● What the task requires: Output all of the data verbatim.

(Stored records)
'''
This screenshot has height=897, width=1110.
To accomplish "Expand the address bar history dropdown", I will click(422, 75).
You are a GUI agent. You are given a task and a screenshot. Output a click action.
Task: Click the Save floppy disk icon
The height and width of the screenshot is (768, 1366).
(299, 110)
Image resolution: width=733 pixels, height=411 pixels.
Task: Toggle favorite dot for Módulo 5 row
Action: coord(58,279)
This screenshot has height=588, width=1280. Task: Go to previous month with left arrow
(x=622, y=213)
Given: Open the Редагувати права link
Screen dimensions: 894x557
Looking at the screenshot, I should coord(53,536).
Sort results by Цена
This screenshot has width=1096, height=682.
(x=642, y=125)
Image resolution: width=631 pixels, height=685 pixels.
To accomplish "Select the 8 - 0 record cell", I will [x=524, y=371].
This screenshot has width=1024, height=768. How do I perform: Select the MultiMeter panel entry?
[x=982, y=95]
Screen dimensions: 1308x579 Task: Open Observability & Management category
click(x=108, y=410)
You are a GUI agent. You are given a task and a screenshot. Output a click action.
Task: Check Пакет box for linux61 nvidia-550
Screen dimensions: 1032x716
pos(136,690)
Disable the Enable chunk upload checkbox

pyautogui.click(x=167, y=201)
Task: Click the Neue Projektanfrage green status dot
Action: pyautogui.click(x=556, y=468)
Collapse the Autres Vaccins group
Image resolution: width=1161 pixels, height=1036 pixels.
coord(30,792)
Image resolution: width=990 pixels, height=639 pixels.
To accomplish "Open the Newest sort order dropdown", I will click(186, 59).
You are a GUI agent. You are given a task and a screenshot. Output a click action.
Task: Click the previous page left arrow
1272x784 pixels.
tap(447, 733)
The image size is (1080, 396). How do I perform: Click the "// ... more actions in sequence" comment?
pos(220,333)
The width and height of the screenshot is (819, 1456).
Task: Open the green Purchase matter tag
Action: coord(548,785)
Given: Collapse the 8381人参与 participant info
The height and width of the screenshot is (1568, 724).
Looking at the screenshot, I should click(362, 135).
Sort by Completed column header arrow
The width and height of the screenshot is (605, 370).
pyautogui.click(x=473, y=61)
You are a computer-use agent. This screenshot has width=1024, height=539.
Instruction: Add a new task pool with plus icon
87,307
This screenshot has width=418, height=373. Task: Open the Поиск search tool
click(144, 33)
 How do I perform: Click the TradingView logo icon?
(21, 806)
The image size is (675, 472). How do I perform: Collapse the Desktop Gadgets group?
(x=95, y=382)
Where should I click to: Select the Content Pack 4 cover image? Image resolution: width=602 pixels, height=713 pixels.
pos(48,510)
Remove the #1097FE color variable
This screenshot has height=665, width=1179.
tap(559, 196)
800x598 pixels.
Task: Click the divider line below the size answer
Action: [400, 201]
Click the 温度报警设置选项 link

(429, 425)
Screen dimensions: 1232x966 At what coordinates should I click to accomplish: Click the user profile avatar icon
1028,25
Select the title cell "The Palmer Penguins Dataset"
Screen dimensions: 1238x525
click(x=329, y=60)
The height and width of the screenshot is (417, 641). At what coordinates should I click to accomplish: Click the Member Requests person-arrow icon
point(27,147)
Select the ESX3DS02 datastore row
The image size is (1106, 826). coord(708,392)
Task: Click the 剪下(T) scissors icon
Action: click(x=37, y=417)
'''
● Reply:
This screenshot has height=897, width=1110.
To accomplish "Expand the address bar history dropdown", I will click(422, 75).
You are a GUI agent. You are given a task and a screenshot. Output a click action.
Task: Click the Save floppy disk icon
The height and width of the screenshot is (768, 1366).
(299, 110)
Image resolution: width=733 pixels, height=411 pixels.
Task: Toggle favorite dot for Módulo 5 row
Action: coord(58,279)
This screenshot has height=588, width=1280. Task: Go to previous month with left arrow
(x=622, y=213)
Given: Open the Редагувати права link
Screen dimensions: 894x557
Looking at the screenshot, I should coord(53,536).
Sort results by Цена
This screenshot has width=1096, height=682.
(x=642, y=125)
Image resolution: width=631 pixels, height=685 pixels.
To accomplish "Select the 8 - 0 record cell", I will [x=524, y=371].
This screenshot has width=1024, height=768. How do I perform: Select the MultiMeter panel entry?
[x=982, y=95]
Screen dimensions: 1308x579 Task: Open Observability & Management category
click(x=108, y=410)
You are a GUI agent. You are given a task and a screenshot. Output a click action.
Task: Check Пакет box for linux61 nvidia-550
Screen dimensions: 1032x716
pos(136,690)
Disable the Enable chunk upload checkbox

pyautogui.click(x=167, y=201)
Task: Click the Neue Projektanfrage green status dot
Action: pyautogui.click(x=556, y=468)
Collapse the Autres Vaccins group
Image resolution: width=1161 pixels, height=1036 pixels.
coord(30,792)
Image resolution: width=990 pixels, height=639 pixels.
To accomplish "Open the Newest sort order dropdown", I will click(186, 59).
You are a GUI agent. You are given a task and a screenshot. Output a click action.
Task: Click the previous page left arrow
1272x784 pixels.
tap(447, 733)
The image size is (1080, 396). How do I perform: Click the "// ... more actions in sequence" comment?
pos(220,333)
The width and height of the screenshot is (819, 1456).
Task: Open the green Purchase matter tag
Action: coord(548,785)
Given: Collapse the 8381人参与 participant info
The height and width of the screenshot is (1568, 724).
Looking at the screenshot, I should click(362, 135).
Sort by Completed column header arrow
The width and height of the screenshot is (605, 370).
pyautogui.click(x=473, y=61)
You are a computer-use agent. This screenshot has width=1024, height=539.
Instruction: Add a new task pool with plus icon
87,307
This screenshot has width=418, height=373. Task: Open the Поиск search tool
click(144, 33)
 How do I perform: Click the TradingView logo icon?
(21, 806)
The image size is (675, 472). How do I perform: Collapse the Desktop Gadgets group?
(x=95, y=382)
Where should I click to: Select the Content Pack 4 cover image? Image resolution: width=602 pixels, height=713 pixels.
pos(48,510)
Remove the #1097FE color variable
This screenshot has height=665, width=1179.
tap(559, 196)
800x598 pixels.
Task: Click the divider line below the size answer
Action: [400, 201]
Click the 温度报警设置选项 link

(429, 425)
Screen dimensions: 1232x966 At what coordinates should I click to accomplish: Click the user profile avatar icon
1028,25
Select the title cell "The Palmer Penguins Dataset"
Screen dimensions: 1238x525
click(x=329, y=60)
The height and width of the screenshot is (417, 641). At what coordinates should I click to accomplish: Click the Member Requests person-arrow icon
point(27,147)
Select the ESX3DS02 datastore row
The image size is (1106, 826). coord(708,392)
Task: Click the 剪下(T) scissors icon
Action: click(x=37, y=417)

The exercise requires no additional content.